What to do - Type out all the data below, word for word.

Data supplied -

__________

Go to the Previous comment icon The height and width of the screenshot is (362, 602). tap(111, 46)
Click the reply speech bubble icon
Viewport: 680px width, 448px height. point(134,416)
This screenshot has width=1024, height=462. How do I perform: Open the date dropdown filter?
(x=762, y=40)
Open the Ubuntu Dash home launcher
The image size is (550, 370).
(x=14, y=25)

__________

Answer to the problem -
Go to the Previous comment icon The height and width of the screenshot is (362, 602). tap(111, 46)
Click the reply speech bubble icon
Viewport: 680px width, 448px height. point(134,416)
This screenshot has width=1024, height=462. How do I perform: Open the date dropdown filter?
(x=762, y=40)
Open the Ubuntu Dash home launcher
The image size is (550, 370).
(x=14, y=25)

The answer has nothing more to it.